# Record extracts
####################
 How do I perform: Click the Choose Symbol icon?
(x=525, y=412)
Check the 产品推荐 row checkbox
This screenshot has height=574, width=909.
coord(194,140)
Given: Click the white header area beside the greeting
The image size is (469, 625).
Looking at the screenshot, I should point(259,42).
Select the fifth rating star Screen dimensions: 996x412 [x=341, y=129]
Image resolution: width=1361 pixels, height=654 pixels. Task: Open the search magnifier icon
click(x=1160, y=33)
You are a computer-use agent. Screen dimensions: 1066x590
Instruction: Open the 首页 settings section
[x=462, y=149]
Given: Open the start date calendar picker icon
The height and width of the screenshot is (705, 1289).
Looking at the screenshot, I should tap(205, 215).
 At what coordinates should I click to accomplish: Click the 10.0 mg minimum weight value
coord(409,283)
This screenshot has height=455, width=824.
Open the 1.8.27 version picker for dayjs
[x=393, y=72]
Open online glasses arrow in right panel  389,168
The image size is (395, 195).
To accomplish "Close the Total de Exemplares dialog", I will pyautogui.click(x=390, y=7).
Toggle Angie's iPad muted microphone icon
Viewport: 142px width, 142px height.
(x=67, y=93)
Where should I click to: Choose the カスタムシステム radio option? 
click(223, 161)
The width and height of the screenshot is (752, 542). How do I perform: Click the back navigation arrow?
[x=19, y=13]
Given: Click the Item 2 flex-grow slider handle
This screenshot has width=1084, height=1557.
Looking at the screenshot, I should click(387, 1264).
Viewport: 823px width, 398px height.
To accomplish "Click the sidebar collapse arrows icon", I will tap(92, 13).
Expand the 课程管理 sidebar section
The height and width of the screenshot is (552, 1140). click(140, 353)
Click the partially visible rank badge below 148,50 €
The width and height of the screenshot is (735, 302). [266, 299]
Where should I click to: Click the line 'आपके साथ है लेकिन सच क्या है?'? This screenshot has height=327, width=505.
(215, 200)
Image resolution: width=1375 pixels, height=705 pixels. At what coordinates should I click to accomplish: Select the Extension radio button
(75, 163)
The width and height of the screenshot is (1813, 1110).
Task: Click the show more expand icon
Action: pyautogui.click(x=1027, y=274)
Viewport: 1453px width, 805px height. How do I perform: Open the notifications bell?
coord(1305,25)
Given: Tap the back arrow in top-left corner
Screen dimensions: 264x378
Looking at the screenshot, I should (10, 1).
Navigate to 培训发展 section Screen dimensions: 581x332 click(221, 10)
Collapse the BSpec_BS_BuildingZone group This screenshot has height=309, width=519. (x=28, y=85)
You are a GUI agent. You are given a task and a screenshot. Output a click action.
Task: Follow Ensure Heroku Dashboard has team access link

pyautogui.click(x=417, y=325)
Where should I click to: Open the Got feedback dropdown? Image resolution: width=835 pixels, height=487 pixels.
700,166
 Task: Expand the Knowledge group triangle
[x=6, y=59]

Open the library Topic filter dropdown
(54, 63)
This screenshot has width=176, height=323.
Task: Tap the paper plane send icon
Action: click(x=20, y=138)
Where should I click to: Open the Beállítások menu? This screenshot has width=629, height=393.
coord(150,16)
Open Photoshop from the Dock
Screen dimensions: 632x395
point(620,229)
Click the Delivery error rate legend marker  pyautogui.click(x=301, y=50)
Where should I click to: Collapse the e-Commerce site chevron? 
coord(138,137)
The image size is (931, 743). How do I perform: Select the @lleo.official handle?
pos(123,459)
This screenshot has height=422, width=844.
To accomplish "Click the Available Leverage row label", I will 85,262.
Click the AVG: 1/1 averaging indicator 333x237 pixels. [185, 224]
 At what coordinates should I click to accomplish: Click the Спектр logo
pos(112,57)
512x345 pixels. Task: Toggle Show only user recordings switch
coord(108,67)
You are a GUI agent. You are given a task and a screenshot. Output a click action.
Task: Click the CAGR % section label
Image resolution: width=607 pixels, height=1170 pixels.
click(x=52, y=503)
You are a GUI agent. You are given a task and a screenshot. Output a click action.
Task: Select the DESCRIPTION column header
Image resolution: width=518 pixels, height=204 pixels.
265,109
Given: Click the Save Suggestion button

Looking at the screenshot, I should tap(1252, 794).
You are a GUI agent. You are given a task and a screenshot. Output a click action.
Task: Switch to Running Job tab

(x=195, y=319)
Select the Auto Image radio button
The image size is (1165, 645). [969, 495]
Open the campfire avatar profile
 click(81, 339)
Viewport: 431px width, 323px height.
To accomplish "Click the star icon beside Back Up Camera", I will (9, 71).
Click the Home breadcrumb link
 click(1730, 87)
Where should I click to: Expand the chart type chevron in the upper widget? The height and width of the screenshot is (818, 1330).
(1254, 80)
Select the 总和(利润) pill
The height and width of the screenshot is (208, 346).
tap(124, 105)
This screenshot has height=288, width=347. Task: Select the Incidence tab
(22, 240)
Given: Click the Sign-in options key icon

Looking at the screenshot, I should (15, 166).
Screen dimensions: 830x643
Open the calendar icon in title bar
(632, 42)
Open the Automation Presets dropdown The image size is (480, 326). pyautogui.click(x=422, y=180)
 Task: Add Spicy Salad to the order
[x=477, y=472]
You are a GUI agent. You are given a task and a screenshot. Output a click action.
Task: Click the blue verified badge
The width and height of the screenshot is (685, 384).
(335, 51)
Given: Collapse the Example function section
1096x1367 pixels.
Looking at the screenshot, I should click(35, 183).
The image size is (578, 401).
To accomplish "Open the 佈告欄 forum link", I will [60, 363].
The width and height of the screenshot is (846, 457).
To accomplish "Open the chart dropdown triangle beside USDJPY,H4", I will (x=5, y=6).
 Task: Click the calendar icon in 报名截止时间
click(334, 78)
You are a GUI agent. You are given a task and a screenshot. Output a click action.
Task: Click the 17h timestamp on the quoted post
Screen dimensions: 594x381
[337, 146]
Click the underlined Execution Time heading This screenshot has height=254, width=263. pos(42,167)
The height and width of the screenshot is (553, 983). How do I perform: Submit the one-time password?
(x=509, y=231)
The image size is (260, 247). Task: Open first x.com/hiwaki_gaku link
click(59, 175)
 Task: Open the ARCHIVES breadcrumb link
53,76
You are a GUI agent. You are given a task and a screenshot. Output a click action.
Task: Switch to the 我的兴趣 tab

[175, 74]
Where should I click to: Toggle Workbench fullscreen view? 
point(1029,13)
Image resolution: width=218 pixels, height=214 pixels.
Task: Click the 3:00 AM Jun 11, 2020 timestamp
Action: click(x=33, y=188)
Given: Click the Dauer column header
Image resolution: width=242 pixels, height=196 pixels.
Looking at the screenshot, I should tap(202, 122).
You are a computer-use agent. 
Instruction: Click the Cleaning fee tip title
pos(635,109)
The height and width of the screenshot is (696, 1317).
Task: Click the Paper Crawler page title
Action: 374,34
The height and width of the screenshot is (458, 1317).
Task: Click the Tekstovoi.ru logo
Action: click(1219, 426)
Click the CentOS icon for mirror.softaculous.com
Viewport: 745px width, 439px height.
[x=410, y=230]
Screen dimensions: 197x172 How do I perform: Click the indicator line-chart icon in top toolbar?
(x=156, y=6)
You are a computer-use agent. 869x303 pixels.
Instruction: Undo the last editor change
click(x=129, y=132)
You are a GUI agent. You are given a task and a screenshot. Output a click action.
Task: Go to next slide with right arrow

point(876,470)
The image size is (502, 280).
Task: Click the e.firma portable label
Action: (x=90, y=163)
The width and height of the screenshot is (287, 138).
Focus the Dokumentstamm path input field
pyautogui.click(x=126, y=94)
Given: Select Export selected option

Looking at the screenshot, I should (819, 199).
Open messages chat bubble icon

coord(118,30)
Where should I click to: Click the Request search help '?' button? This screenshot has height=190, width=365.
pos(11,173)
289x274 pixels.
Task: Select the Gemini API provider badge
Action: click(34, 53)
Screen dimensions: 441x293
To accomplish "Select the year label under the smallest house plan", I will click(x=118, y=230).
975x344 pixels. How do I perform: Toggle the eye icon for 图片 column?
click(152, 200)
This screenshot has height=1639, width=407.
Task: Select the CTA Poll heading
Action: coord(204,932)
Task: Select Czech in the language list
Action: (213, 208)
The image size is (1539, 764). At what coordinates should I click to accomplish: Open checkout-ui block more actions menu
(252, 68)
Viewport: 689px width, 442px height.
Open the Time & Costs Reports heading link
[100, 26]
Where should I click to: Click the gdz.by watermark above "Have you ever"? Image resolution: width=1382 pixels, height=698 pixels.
####################
# Brief
Could you reproduce exactly the lines of the entries above, from the one with "Where should I click to: Expand" through the one with "Given: Click the Dauer column header", and nothing else?

# Answer to this exercise
Where should I click to: Expand the chart type chevron in the upper widget? The height and width of the screenshot is (818, 1330).
(1254, 80)
Select the 总和(利润) pill
The height and width of the screenshot is (208, 346).
tap(124, 105)
This screenshot has height=288, width=347. Task: Select the Incidence tab
(22, 240)
Given: Click the Sign-in options key icon

Looking at the screenshot, I should (15, 166).
Screen dimensions: 830x643
Open the calendar icon in title bar
(632, 42)
Open the Automation Presets dropdown The image size is (480, 326). pyautogui.click(x=422, y=180)
 Task: Add Spicy Salad to the order
[x=477, y=472]
You are a GUI agent. You are given a task and a screenshot. Output a click action.
Task: Click the blue verified badge
The width and height of the screenshot is (685, 384).
(335, 51)
Given: Collapse the Example function section
1096x1367 pixels.
Looking at the screenshot, I should click(35, 183).
The image size is (578, 401).
To accomplish "Open the 佈告欄 forum link", I will [60, 363].
The width and height of the screenshot is (846, 457).
To accomplish "Open the chart dropdown triangle beside USDJPY,H4", I will (x=5, y=6).
 Task: Click the calendar icon in 报名截止时间
click(334, 78)
You are a GUI agent. You are given a task and a screenshot. Output a click action.
Task: Click the 17h timestamp on the quoted post
Screen dimensions: 594x381
[337, 146]
Click the underlined Execution Time heading This screenshot has height=254, width=263. pos(42,167)
The height and width of the screenshot is (553, 983). How do I perform: Submit the one-time password?
(x=509, y=231)
The image size is (260, 247). Task: Open first x.com/hiwaki_gaku link
click(59, 175)
 Task: Open the ARCHIVES breadcrumb link
53,76
You are a GUI agent. You are given a task and a screenshot. Output a click action.
Task: Switch to the 我的兴趣 tab

[175, 74]
Where should I click to: Toggle Workbench fullscreen view? 
point(1029,13)
Image resolution: width=218 pixels, height=214 pixels.
Task: Click the 3:00 AM Jun 11, 2020 timestamp
Action: click(x=33, y=188)
Given: Click the Dauer column header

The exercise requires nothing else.